Protein synthesis is a vital process that takes place within cells as is an essential mechanism for determining cell structure and function. The processes consist of two stages, transcription and translation.
Protein Synthesis. Image Credit: Soleil Nordic/Shutterstock.com
The first stage involves synthesizing messenger RNA (mRNA), which then leaves the nucleus and travels into the cytoplasm where it attaches to a ribosome. At this point, the second stage of translation begins where the genetic code of the mRNA molecule is read and used to create a specific protein. Below, we discuss these two stages in detail.
The first stage of transcription involves the transfer of genetically encoded instructions from DNA into mRNA. The purpose of this stage is to take the information stored in the DNA and copy it so that it can be used to create a particular protein. During the phase of transcription, a strand of mRNA is synthesized to complement a specific segment of DNA. This happens in three steps.
First is the step of initiation, which represents the beginning of the transcription process. Here, the enzyme RNA polymerase locates and binds to an area of the gene known are the ‘promoter’. Once the binding has occurred, this signals the DNA to begin unwinding, allowing the enzyme to read the bases of one of its strands. Once complete, the enzyme can then synthesize a strand of mRNA composed of the same sequence bases.
Next, the step of elongation begins, where nucleotides are added to the strand of mRNA. Finally, once this stage is complete, the final stage of termination is initiated. Termination is the end of transcription, where the synthesis of the mRNA strand is completed and detaches itself from the DNA.
In humans and other eukaryotes, the newly created mRNA must be processed before it can continue to the second stage of protein synthesis, translation. Before processing, the new mRNA is known as pre-mRNA and before leaving the nucleus as mature mRNA must go through a final stage of processing. Often, this involves steps of splicing, editing, and polyadenylation. During these steps, the pre-mRNA is modified, allowing one single gene to be used to create multiple proteins. Below we look at these steps in further detail.

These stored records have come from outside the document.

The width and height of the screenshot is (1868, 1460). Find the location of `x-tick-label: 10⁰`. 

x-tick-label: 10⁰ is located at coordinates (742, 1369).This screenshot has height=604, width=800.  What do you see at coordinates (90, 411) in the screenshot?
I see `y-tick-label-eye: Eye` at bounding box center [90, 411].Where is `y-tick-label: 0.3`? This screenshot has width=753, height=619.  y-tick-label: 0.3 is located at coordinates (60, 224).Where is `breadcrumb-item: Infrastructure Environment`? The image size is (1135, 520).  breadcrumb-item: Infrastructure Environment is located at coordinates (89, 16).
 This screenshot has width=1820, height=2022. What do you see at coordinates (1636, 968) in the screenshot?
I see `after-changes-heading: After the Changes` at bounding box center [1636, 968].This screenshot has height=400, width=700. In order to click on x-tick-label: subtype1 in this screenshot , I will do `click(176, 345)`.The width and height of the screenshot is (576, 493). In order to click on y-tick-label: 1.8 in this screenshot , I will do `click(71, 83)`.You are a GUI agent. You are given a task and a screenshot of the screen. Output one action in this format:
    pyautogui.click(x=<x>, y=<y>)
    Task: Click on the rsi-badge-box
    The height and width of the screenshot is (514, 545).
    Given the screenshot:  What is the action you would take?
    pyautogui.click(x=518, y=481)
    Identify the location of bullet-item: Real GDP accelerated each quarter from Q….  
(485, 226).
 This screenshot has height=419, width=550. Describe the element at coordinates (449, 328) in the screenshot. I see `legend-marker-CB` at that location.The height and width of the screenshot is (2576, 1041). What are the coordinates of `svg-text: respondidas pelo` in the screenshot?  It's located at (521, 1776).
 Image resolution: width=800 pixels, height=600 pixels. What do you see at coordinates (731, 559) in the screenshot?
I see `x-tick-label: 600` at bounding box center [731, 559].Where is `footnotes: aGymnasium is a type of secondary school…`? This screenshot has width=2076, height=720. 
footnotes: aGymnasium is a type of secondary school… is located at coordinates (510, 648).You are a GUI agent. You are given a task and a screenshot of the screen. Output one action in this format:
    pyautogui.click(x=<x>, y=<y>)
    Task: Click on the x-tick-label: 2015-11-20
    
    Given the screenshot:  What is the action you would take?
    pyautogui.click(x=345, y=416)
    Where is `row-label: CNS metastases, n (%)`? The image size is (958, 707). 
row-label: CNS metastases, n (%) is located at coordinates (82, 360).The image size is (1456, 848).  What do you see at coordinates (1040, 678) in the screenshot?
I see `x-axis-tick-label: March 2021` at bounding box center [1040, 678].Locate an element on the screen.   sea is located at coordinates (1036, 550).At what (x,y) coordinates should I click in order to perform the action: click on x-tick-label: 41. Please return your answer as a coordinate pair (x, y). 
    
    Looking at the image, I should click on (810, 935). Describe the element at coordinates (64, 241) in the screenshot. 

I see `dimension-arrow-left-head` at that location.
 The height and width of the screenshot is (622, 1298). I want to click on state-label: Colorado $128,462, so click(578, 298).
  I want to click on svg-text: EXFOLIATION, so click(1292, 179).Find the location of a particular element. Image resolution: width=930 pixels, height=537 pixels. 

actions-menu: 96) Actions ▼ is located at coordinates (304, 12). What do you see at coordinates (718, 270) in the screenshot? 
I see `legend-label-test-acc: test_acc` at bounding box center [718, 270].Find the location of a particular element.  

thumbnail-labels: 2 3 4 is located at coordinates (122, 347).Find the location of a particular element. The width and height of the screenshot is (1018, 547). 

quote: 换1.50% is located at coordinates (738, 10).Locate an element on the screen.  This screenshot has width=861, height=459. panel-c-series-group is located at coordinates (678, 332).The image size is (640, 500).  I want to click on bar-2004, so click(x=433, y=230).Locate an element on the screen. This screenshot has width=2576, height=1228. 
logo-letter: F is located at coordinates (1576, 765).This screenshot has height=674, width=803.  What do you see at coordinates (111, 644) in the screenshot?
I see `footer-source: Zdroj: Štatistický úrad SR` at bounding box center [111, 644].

Splicing relies on ribonucleoproteins found in the nucleus and involves the removal of regions go the genetic code, known as introns, from the pre-mRNA. This leaves the pre-mRNA with only protein-coding regions, known as exons.
The second stage of processing is the editing phase. This is where changes are made to some of the pre-mRNA’s nucleotides. This editing allows for different versions of a single protein to exist, such as the human protein APOB, which has two forms as a result of editing and works in the body to transport lipids in the blood.
The final stage of processing is polyadenylation. This is where a tail of adenine bases is added to the mRNA. The addition of this ‘tail’ signals the end of mRNA and also protects it from enzymes that may try to degrade it once it is exported from the nucleus.
Translation is the second part of protein synthesis. Once transcription and the following processing are complete, translation is initiated. This is where the newly created mRNA’s genetic code is read and used to produce proteins. Once mRNA leaves the nucleus it travels to a ribosome. Here, the ribosome reads the chain of codons in the mRNA, and then tRNA transports the corresponding amino acids to the ribosome in the exact sequence.
Each molecule of tRNA has an anticodon specific to the amino acid it carries. Each anticodon has a complementary codon for the specific amino acid. This enables tRNA to transport the correct amino acids in the right order as coded on the mRNA. Once the tRNA arrives at the mRNA with the correct amino acid it temporarily binds to it and gives up its amino acid which bonds to the previously added amino acid in the polypeptide chain. This chain continues to grow until a stop codon is presented.
From DNA to protein - 3D
Summary of protein synthesis
Protein synthesis is an essential process that happens regularly within cells. The process is used to create new proteins that are used for various vital functions in the body. The process involves two stages of transcription and translation, with the need for processing in-between the two stages.
First, transcription transfers the genetic information from DNA to mRNA via initiation, elongation, and termination. Following this, the newly created mRNA leaves the nucleus and attaches to a ribosome within the cytoplasm. This is where translation initiates. During this stage the genetic data is read, causing tRNA to transport the correct sequence of amino acids to the ribosome, creating a polypeptide chain. Finally, the polypeptide chain may go through the final processing to produce the finished protein.